Braithwaite begins—and finally ends—his quest by attempting to identify the particular green stuffed Amazonian parrot which Flaubert borrowed for a model while writing “Un Coeur simple.” In that tale, a simple, sacrificial Norman domestic, Felicite, devotes her life to serving a largely ungrateful family. The last object of her love is a parrot, Loulou, whom she comes to regard as the incarnation of the Holy Ghost. Braithwaite discovers a green stuffed parrot in Rouen, perched above an inscription certifying that Flaubert had been lent the bird by the city’s museum and had kept it on his desk for three weeks while writing “Un Ciur simple.” A few weeks later, in Croisset, the village where Flaubert lived most of his life, Braithwaite discovers another parrot, also stuffed, also green. Which is the authentic model for Felicite’s Loulou?
Braithwaite ascertains that Flaubert described an ugly English matron he met aboard a boat from Alexandria to Cairo as looking “like a sick old parrot.” In Salammbo (1862), Carthaginian translators sport parrot tattoos on their chests. In L’Education sentimentale (1869), the protagonist Frederic Moreau peers into a shop window and sees a parrot’s perch. Flaubert’s niece, Caroline, insists in her memoirs that Loulou had a real-life model, as did Felicite. The second and incomplete section of Bouvard et Pecuchet (1881) includes a passage wherein the copying clerks are to transcribe a newspaper account of a lonely misanthrope who comes to love a magnificent parrot and teaches it to pronounce, one hundred times daily, the name of the woman who rejected him. After the parrot dies, the owner takes to perching in a tree, squawking, extending his arms like wings. He is committed to a maison de sante. Finally, the small house in Croisset where Flaubert wrote was called un baton de perroquet, “a parrot’s perch.”

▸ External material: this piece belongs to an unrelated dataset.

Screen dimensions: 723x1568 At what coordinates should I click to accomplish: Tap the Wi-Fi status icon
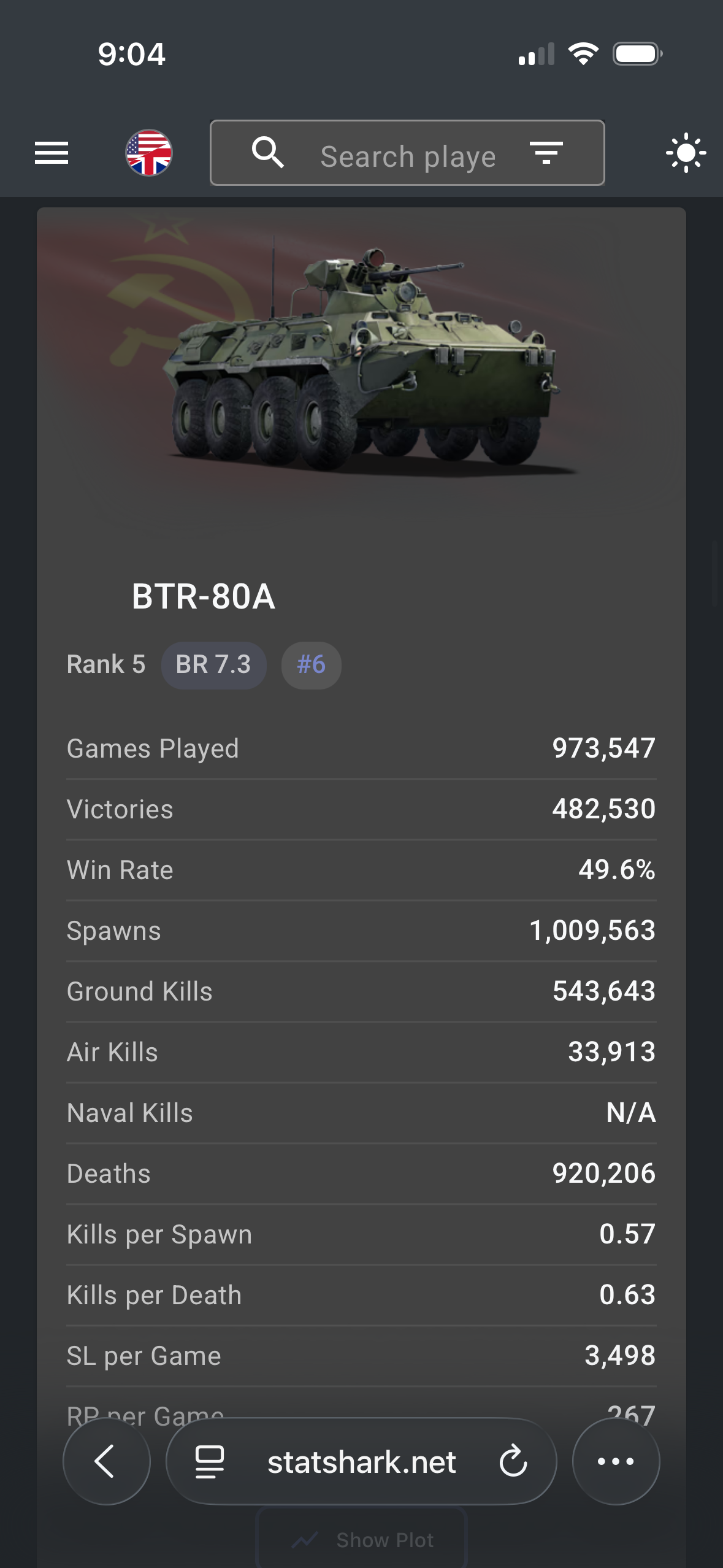[583, 54]
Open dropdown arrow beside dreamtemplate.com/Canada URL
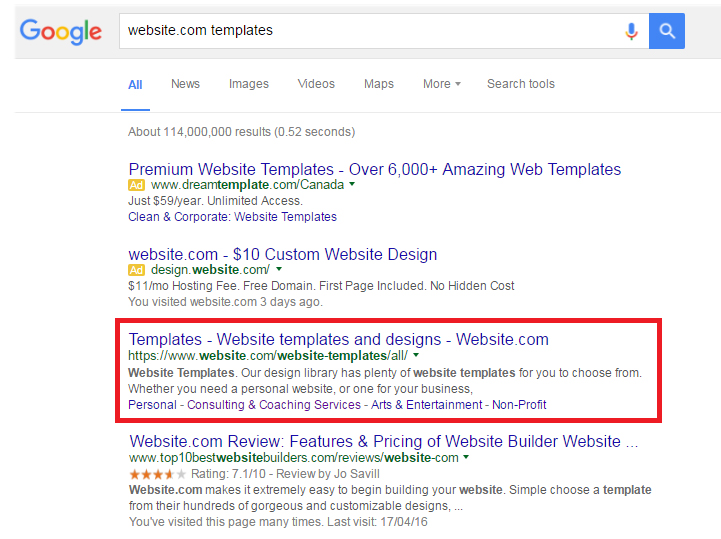Viewport: 721px width, 539px height. coord(352,184)
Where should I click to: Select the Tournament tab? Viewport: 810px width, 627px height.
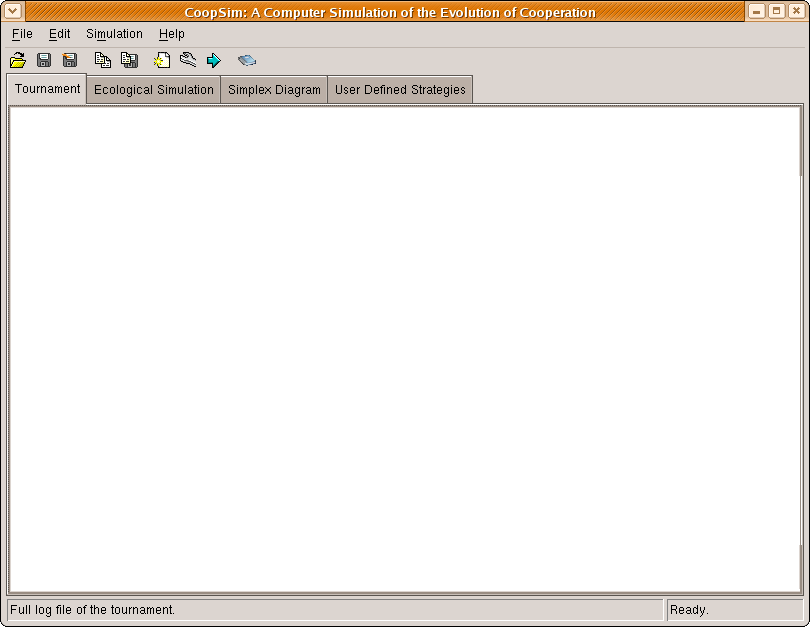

Braithwaite is strongly tempted to regard the parrot as emblematic of the author, as the magic madeleine whose dissolution in the waters of Flaubert’s complex life will provide the key to his tormented temperament. Could the parrot be the Life which repeats and mocks itself, just as Braithwaite remarks on episodes in Flaubert’s life that parrot his work? Or could the parrot, as the only creature capable of making human sounds, symbolize the supremacy of Language to which Flaubert offered all other opportunities for happiness? Braithwaite muses,
Felicite + Loulou = Flaubert? Not exactly; but you could claim that he is present in both of them. Felicite encloses his character; Loulou encloses his voice. You could say that the parrot, representing clever vocalization without much brain power, was Pure Word.... I imagined Loulou sitting on the other side of Flaubert’s desk and staring back at him like some taunting reflection from a funfair mirror. No wonder three weeks of its parodic presence caused irritation. Is the writer much more than a sophisticated parrot?
Braithwaite looks at Flaubert from many perspectives, collecting the views of the writer’s friends, critics, relatives, particularly his mistress for five stormy years, Louise Colet. He presents the traditional portrait of the artist consumed by the demands of his art to the peril of his relations with women, of the man who insists that love remain in the back room of his life while he cultivates the religion of Writing. What remains in the foreground of Flaubert’s life, in addition to literature, is his lifelong devotion to his dour mother, to three male friends who became intimate confidants, and to the romantic...
(The entire section is 1,231 words.)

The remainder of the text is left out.